Bhumi tersenyum lebar dan segera melepas kesibukan menyusun buku di rak waktu melihat Yicel keluar dari pintu warkop sebrang. Semua dinding bagian depan bangunan kafe memang hanya dilapisi kaca fasad yang memberikan tampilan transparan dan memungkinkan cahaya alami masuk ke dalam bangunan. Makanya, sedari jam kepulangan sekolah Yicel tadi, Bhumi nggak berhenti bolak-balik memantau kedatangan Yicel dari dalam kafe.

"Mas Prayaaaa!" Seperti biasa, kalau Yicel mampir ke kafe Bhumi, pasti lah Praya yang akan mendapat sapaan super heboh itu.
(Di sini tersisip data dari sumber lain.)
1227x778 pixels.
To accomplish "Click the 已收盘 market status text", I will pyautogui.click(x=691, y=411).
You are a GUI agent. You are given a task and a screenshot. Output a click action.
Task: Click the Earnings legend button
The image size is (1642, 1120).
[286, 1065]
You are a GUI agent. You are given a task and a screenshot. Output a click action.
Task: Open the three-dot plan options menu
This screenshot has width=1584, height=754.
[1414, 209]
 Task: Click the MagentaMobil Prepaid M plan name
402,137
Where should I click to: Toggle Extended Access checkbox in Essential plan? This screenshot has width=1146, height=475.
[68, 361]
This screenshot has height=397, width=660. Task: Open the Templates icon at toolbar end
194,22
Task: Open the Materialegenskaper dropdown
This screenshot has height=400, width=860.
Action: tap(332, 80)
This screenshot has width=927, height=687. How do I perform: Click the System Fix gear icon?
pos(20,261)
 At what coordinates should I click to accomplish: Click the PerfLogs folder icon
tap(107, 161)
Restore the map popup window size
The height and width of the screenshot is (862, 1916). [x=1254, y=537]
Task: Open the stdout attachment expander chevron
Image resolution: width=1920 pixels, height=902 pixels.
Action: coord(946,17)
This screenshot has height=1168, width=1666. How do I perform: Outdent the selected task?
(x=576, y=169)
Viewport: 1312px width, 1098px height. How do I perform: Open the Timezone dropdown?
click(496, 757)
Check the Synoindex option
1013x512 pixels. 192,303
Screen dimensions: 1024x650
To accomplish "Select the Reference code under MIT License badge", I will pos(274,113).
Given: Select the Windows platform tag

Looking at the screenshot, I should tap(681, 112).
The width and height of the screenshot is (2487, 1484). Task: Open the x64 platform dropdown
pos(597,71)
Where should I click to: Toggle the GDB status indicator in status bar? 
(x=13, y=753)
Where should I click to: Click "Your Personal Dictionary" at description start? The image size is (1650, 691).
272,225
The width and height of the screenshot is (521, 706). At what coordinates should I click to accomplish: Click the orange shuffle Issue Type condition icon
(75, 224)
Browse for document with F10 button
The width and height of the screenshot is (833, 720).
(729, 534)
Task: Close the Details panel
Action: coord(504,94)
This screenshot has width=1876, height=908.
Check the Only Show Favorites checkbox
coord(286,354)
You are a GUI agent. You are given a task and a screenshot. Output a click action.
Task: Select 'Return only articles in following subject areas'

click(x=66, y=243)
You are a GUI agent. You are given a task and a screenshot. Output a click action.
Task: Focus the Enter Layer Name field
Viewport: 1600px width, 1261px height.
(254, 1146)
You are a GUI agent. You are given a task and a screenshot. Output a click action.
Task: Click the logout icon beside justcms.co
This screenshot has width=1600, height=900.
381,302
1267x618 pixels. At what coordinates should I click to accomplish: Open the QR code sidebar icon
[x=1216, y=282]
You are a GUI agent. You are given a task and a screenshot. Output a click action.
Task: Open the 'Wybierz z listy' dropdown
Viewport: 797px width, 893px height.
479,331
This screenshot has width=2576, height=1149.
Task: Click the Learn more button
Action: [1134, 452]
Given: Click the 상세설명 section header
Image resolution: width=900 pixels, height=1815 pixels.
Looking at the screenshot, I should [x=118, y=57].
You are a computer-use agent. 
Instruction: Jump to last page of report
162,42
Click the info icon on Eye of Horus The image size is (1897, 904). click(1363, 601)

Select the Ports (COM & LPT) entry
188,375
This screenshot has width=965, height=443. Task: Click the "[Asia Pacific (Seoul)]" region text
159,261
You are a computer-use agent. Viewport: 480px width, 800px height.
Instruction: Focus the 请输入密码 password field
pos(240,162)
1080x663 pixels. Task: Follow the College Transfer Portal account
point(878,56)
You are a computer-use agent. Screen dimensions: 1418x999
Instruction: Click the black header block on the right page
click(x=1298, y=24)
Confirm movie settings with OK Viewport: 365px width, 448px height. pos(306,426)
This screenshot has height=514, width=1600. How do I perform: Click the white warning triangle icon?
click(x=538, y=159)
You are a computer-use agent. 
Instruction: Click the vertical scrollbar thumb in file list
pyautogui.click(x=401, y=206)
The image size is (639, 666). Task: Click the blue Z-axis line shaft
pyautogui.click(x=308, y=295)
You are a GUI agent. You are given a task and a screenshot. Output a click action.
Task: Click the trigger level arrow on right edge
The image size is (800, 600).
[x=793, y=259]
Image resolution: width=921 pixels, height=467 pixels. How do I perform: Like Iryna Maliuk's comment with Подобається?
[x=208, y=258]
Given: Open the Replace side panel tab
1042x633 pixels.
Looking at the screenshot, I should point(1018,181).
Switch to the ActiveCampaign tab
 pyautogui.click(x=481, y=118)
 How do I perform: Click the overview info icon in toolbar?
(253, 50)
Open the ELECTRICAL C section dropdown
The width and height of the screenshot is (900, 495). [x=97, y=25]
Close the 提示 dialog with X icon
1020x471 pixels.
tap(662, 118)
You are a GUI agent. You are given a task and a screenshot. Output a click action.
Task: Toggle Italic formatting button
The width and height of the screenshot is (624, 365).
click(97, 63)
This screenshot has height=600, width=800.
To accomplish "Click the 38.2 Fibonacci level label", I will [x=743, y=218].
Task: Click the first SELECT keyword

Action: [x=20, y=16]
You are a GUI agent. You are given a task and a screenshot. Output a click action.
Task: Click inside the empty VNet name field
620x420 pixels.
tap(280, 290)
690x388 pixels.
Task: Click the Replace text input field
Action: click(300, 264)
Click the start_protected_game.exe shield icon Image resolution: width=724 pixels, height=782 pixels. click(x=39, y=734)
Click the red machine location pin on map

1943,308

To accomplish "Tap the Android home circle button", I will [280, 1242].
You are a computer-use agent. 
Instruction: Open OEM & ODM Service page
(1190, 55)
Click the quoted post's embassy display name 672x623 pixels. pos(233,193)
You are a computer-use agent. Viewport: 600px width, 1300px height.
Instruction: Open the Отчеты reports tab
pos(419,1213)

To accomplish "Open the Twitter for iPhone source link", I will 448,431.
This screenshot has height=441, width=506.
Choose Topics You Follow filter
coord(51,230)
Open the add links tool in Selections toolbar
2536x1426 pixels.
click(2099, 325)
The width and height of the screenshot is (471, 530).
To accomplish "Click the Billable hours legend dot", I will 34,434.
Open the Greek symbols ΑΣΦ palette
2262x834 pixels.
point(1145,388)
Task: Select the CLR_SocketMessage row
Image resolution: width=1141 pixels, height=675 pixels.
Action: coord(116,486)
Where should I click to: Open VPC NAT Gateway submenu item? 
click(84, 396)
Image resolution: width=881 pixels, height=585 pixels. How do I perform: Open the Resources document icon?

Sampai kadang Praya lebih milih nggak menanggapi sapaan itu dan pura-pura nggak kenal Yicel. Masalahe aku sing nanggung isine. Dia sih... kayak'e wes ora duwe isin. (Masalahnya yang nanggung malunya tuh aku. Dia sih kayaknya udah nggak punya malu.) Kira-kira begitu isi hati Praya setiap kali dihadapkan dengan tingkah konyol Yicel.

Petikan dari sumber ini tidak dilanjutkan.